- Episode no.: Season 1 Episode 1
- Directed by: Lee Shallat Chemel
- Written by: Steven Peterman; Gary Dontzig; Michael Poryes;
- Production code: 101
- Original air date: March 24, 2006

Guest appearances
- Corbin Bleu; Shanica Knowles; Anna Maria Perez de Taglé; Matt Winston;

Episode chronology
| ← Previous — | Next → "Miley Get Your Gum" |

= Lilly, Do You Want to Know a Secret? =

"Lilly, Do You Want to Know a Secret?" is the first episode of the Disney Channel sitcom series Hannah Montana. It was written by Gary Dontzig, Steven Peterman, and Michael Poryes. It originally aired on March 24, 2006. The episode title is a reference to The Beatles song "Do You Want to Know a Secret".

==Plot==
The episode starts with teen pop sensation Hannah Montana — who is actually Miley Stewart (Miley Cyrus) — and her father Robby Ray Stewart (Billy Ray Cyrus) singing the song "This Is the Life" in preparation for a sold-out concert in Los Angeles the next day. After she reluctantly gives her older brother Jackson (Jason Earles) two tickets for him and a girl he is trying to ask out to the concert, Miley's best friend, Lilly (Emily Osment), who is unaware of her dual identity and a big fan of Hannah, calls to announce that she is "incoming in 20 seconds". Miley takes her Hannah wig off and puts a blue jacket over her Hannah clothes. Lilly enters on a skateboard and says she has two tickets for herself and Miley to the concert. As Miley is Hannah, she has to decline, and to protect her secret, she says she wants to spend quality time with her brother (hoping Lilly will believe her). Lilly tries to force her to come but Miley doesn't agree. Miley's other best friend, Oliver Oken (Mitchel Musso) has a crush on Hannah Montana (before he knew she was Miley) and somewhat stalks her. Before the episode ends, Lilly finds out Miley is Hannah and keeps her secret. It is in the following episode, "Miley Get Your Gum," that we learn Hannah Montana has already been around for 2 years when we are first introduced to her. Oliver says, "Well, there goes 2 years of my life," when Miley shows that she's really Hannah Montana.

==Starring==
- Miley Cyrus as Miley Stewart/Hannah Montana
- Emily Osment as Lilly Truscott
- Mitchel Musso as Oliver Oken
- Jason Earles as Jackson Stewart
- Billy Ray Cyrus as Robby Stewart

==Guest starring==
- Corbin Bleu as Johnny Collins
- Shanica Knowles as Amber Addison
- Anna Maria Perez de Tagle as Ashley DeWitt
- Matt Winston as Fermine
- Derek Basco as an MTB host

==Cultural references==
Every Hannah Montana episode title references a song; "Lilly, Do You Want to Know a Secret?" is a play on the title of The Beatles song "Do You Want to Know a Secret?". Jackson's line of "When you got it, flaunt it" references a song from the musical, The Producers.

==Production==

Cyrus received the script for the pilot, before then auditioning for Hannah Montana for 6–7 months, changing her father's plans to produce an album, tour, and retire. Creators Poryes, Rich Correll and Barry O'Brien looked in Los Angeles and New York for someone to play Hannah, but couldn't find anyone. Cyrus sent in an audition tape, but while the creators were impressed, they were not convinced, leery of putting the show in the hands of a 12-year-old with no acting experience. As they looked fruitlessly for an actor to portray Hannah for one year, they decided to look at Cyrus again. The decision was between her and a 16-year-old with much sitcom experience. The room was evenly split on who should play Hannah, and Marsh made the decision to go with Cyrus.

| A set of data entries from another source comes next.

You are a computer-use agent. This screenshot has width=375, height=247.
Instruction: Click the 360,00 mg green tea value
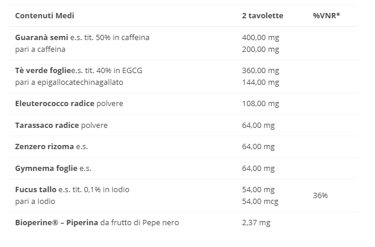(261, 71)
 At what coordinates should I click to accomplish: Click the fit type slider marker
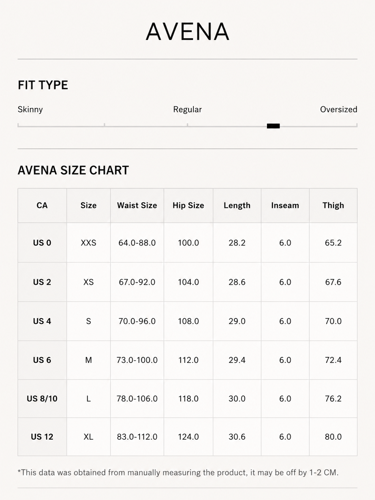(273, 126)
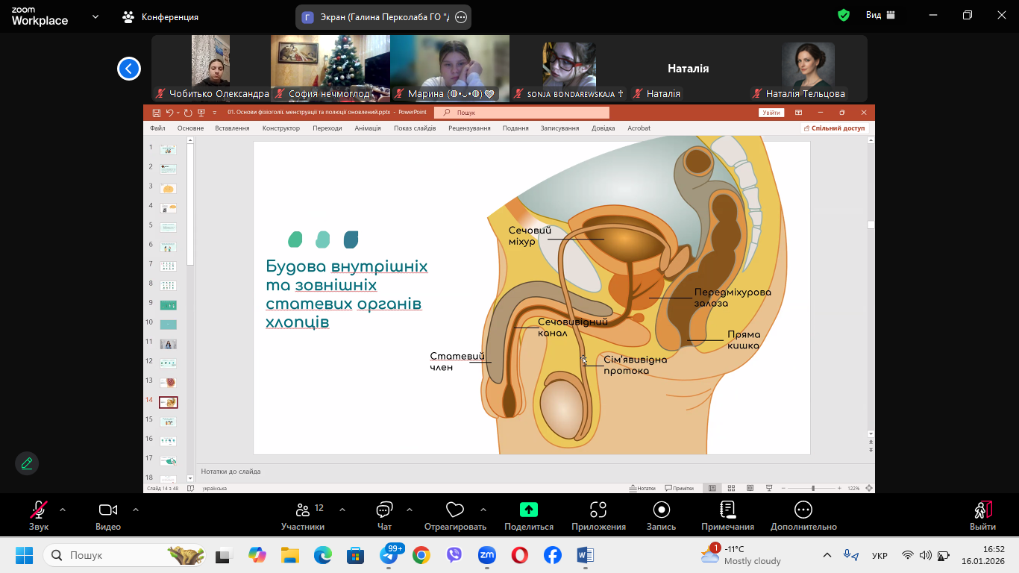
Task: Open the Participants list
Action: [303, 515]
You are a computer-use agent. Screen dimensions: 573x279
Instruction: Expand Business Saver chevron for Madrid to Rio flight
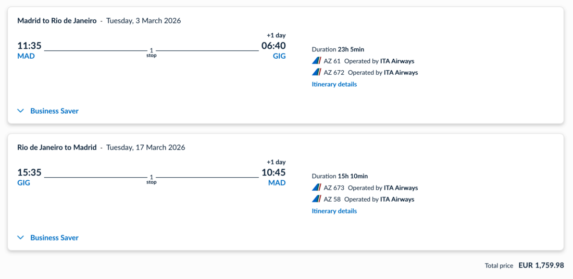coord(21,111)
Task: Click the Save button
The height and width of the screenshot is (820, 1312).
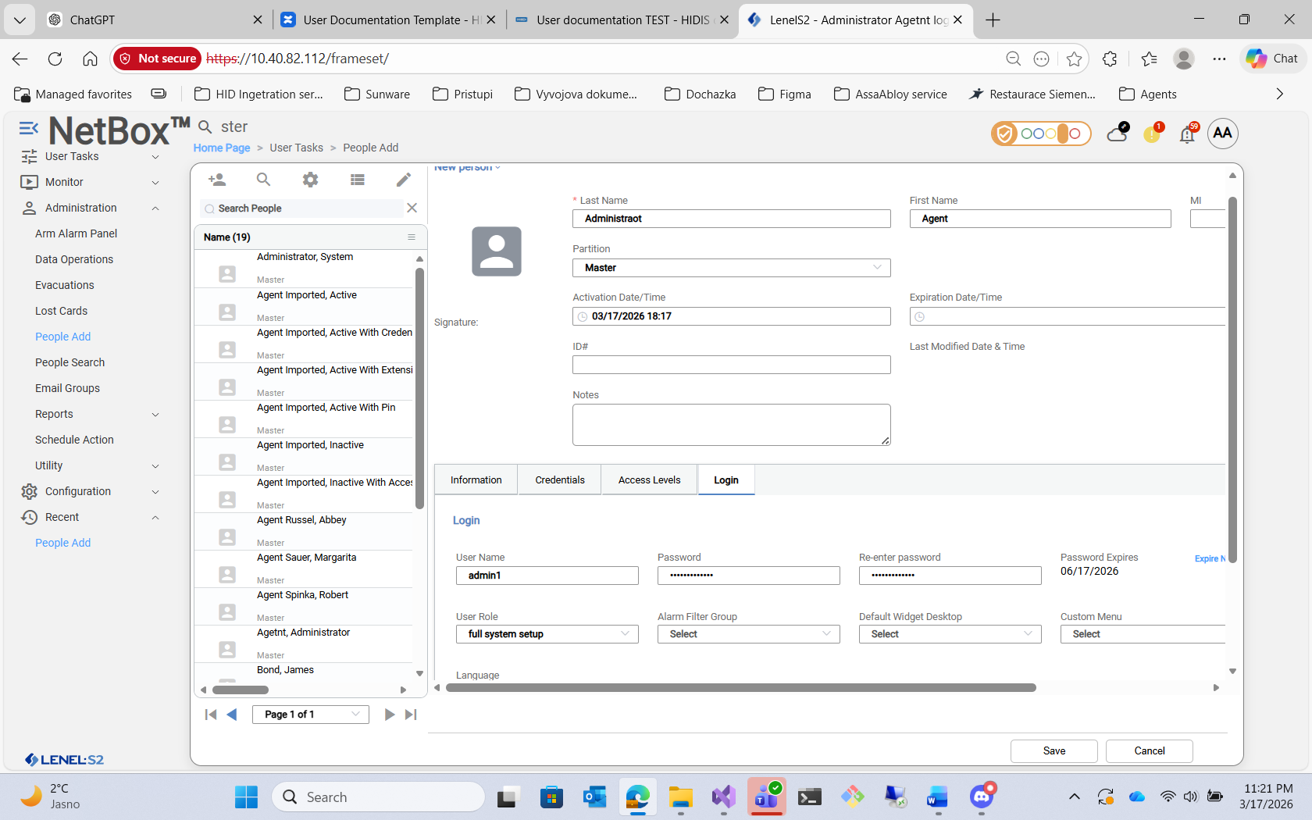Action: click(x=1054, y=750)
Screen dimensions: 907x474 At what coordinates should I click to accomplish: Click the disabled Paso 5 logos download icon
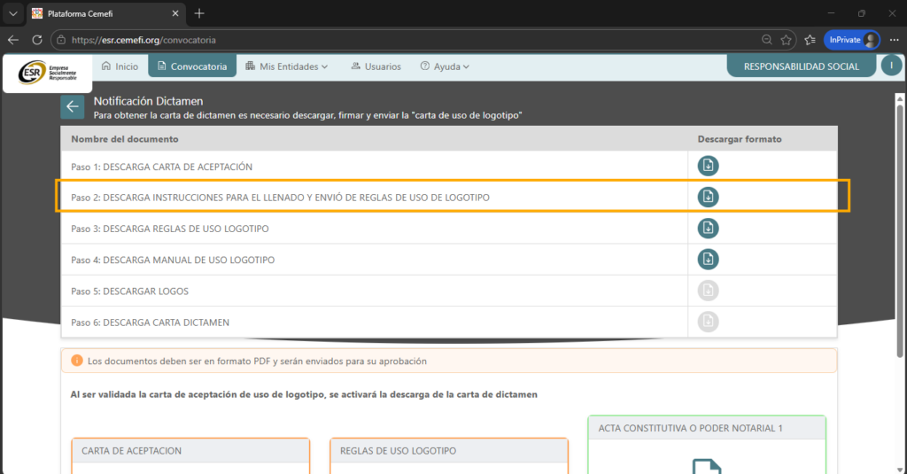pyautogui.click(x=708, y=291)
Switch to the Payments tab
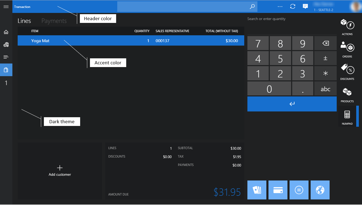Viewport: 362px width, 205px height. click(x=54, y=20)
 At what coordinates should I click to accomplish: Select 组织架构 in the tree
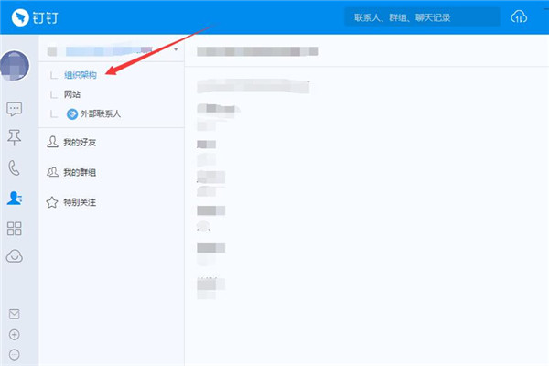(81, 75)
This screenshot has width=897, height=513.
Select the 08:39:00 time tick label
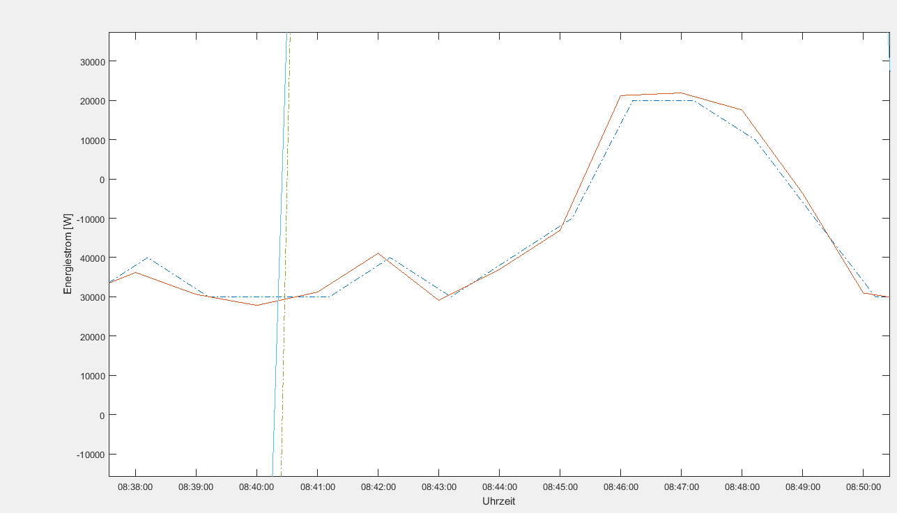pos(196,488)
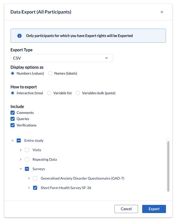The width and height of the screenshot is (177, 223).
Task: Collapse the Surveys tree node
Action: 21,169
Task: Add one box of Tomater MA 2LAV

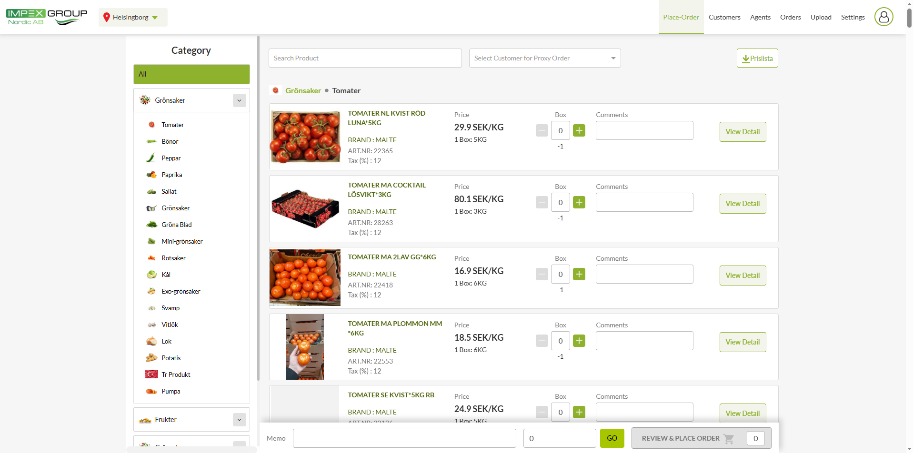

Garry Marsh's exact quote was "We pride ourselves not just on creating great television, but on creating stars; not just on launching careers, but on launching franchises for the entire Walt Disney Company. So, after consulting with everyone involved, I'm ready to pull the trigger on Miley." On the day the pilot was shot, the show was to star a girl named Chloe. According to Billy Ray Cyrus, when the writers heard him calling his daughter Miley, who at that time was still called Destiny, they changed their minds and said "Everything Chloe is Miley."

==Promotion and reception==

The Disney Channel used three Hannah Montana music videos to promote the series in the weeks leading up to its debut. The music videos used were "Best of Both Worlds", "Who Said" and "This is the Life".

David Cornelius of DVDTalk.com felt that "Lilly, Do You Want to Know a Secret?" was awkward and that it overused musical interludes, due to it being the pilot episode. An ultimatedisney.com review felt that the pilot was "coincidence-riddled." "Lilly, Do You Want to Know a Secret?" had the highest-rated series premiere on a kids network in seven years, scoring 5.4 million viewers. It was also the highest ratings ever for a Disney Channel series.